Davanti alla porta mezza
sconquassata di uno dei tre vani di quella capanna fatta di canne e di creta e
imbiancata di calce, dove, con molta probabilità, un tempo vi avevano tenuto il
bestiame e che ora era diventata la dimora di sua madre e di due altre famiglie
colpite dalla stessa disgrazia, i gerani splendevano coi loro vivi colori sotto
il sole non tanto caldo ma chiaro e diretto di quel giorno di ottobre 1955.

Fece qualche passo più in là
per poter vedere dal di fuori e di giorno quella che, praticamente, era
diventata la sua casa. Si sentì stringere il cuore: era tutto lì quello che lo
Stato aveva deciso di dare a gente come loro…

Si avvicinò ai vasi di fiori
e sorrise commosso. Nemmeno un foglia secca, nemmeno un sassolino nel terriccio
di quei vasi: sua madre li aveva curati con amore e sollecitudine i suoi fiori,
così come aveva fatto tutta la vita.

Si ricordò che, quando
faceva la maestra a Tirana, appena tornava dalla scuola, si soffermava
nell’atrio a ispezionare i fiori, qua toglieva un ramoscello rinsecchito, là
raddrizzava un fiore un po’ inclinato e solo dopo aver compiuto quel servizio
entrava in casa.

E il marito, per
stuzzicarla, le canterellava una canzone popolare:

Qual fiore sei

E Fiore ti chiamano…

I fiori, per sua madre,
erano stati sempre un modo per esprimere la sua voglia di partecipare al
continuo rinnovarsi della vita e di circondarsi di colori e profumi.

Quel gesto prettamente
femminile un tempo le aveva dato diletto e gioia. Ora le dava conforto.

– Forse sono state una delle
poche cose che ho avuto in questi anni.

Aveva detto al figlio il
giorno prima, quando lui era tornato dal carcere.

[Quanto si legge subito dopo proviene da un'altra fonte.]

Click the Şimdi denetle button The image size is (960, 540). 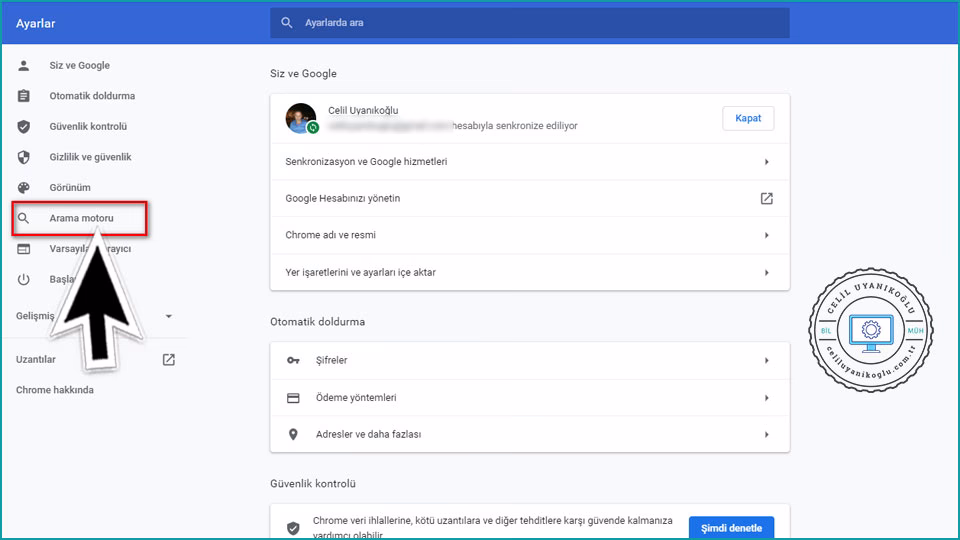click(x=730, y=528)
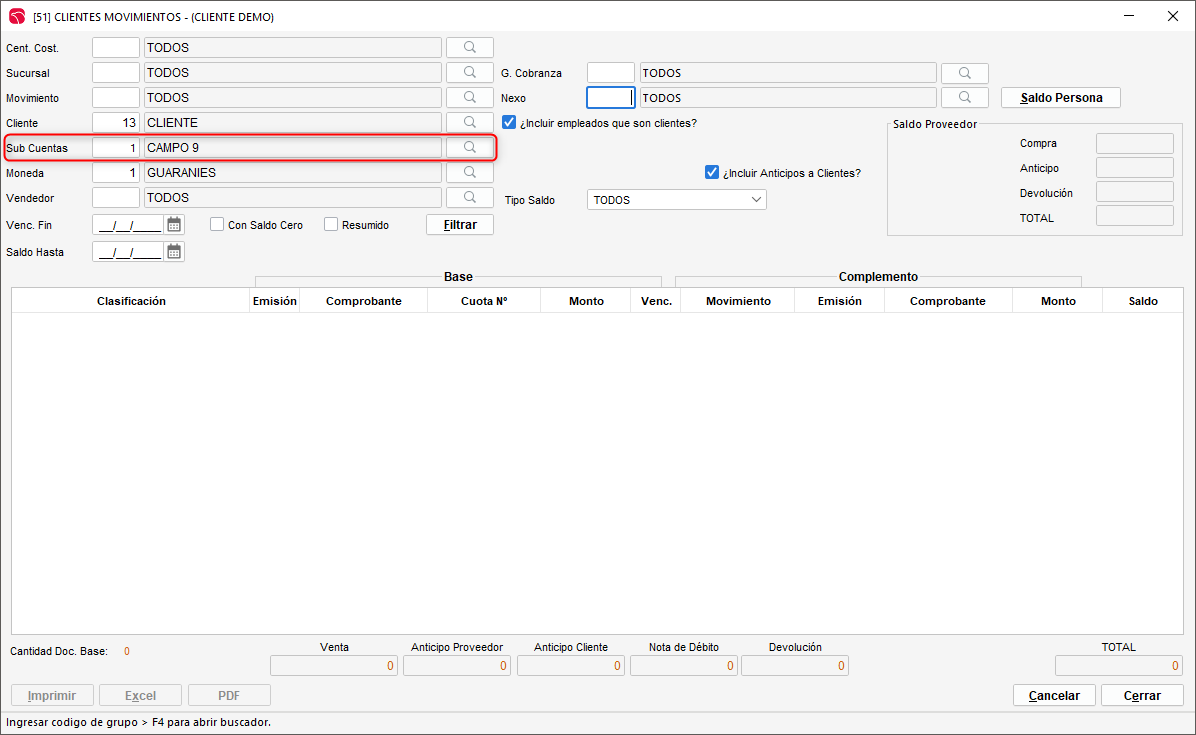1196x735 pixels.
Task: Click the Vendedor code input field
Action: click(x=116, y=198)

– I fiori e le tue lettere.

Le sue lettere!

Una al mese avevano diritto
di spedire dal carcere, scritta chiaramente e di poche righe (per quanto tempo
era stato nel carcere di Tirana poteva scrivere una paginetta di quaderno, da
quello di Burrel, invece, le lettere – sempre una al mese – non dovevano
superare le sette righe!). E se il poliziotto di turno che le censurava –
generalmente semi-analfabeta – trovava difficoltà a leggerle, quelle povere
lettere non arrivavano mai al destinatario. E nessuno poteva lamentarsi. (“E
che facciamo noi, secondo te, delle tue let-tere? Le collezioniamo? Le mettiamo
al museo?”).

– Il tempo per me veniva
scandito dalle tue lettere.

E gliele aveva mostrate,
tutte conservate in una scatola di cartone. Dalla prima all’ultima, in ordine
di tempo.

– Grazie a loro non ho
smesso mai di parlare con te. E cercavo di leggere anche tra le righe quello
che pensavo avresti voluto dire e non potevi. Penso che ci sono riuscita e
questo mi ha dato grande serenità.

Mentre lei gli parlava, lui
osservava quella stalla che sua madre, pur vivendo una triste solitudine e una
profonda povertà, aveva trasformata in una dimora, giorno dopo giorno, vivendo
con ras-segnazione e con fiducia la sua situazione a dir poco impossibile.

I muri, pieni di gobbe e
incavature, erano bianchissimi di calce. Il soffitto mancava del tutto ma sua
madre aveva rimediato con dei larghi fogli di cartone, cucito uno con l’altro e
appesi alle travi del tetto. Con una cassa di legno, coperta da un ricamo
lavorato nelle ore di solitudine, aveva fatto un comodino e lo aveva messo
vicino al letto di assi di legno. C’era anche un altro letto in quella stanza,
con una vera rete metallica. Era stato messo lì gli ultimi giorni, mentre
aspettava l’arrivo del figlio. Quella rete gliela avevano regalata i fabbri di
una cooperativa statale dove lei, il primo anno di deportazione, aveva fatto la
contabile, prima che venisse licenziata di nuovo e definitivamente da tutti gli
impieghi possibili.

Un tavolinetto e due
sgabelli, lavorati a mano da un apprendista falegname, figlio di un fabbro
della cooperativa, completavano l’arredamento.

Sulle pareti alcune foto:
quella di suo marito e di suo figlio, un’altra istantanea scattata anni fa a
Tirana, in via 28 Nëntori, un altro ritratto del nonno materno e qualche altra
foto che ricordava un tempo rimasto fermo, sospeso tra i ricordi.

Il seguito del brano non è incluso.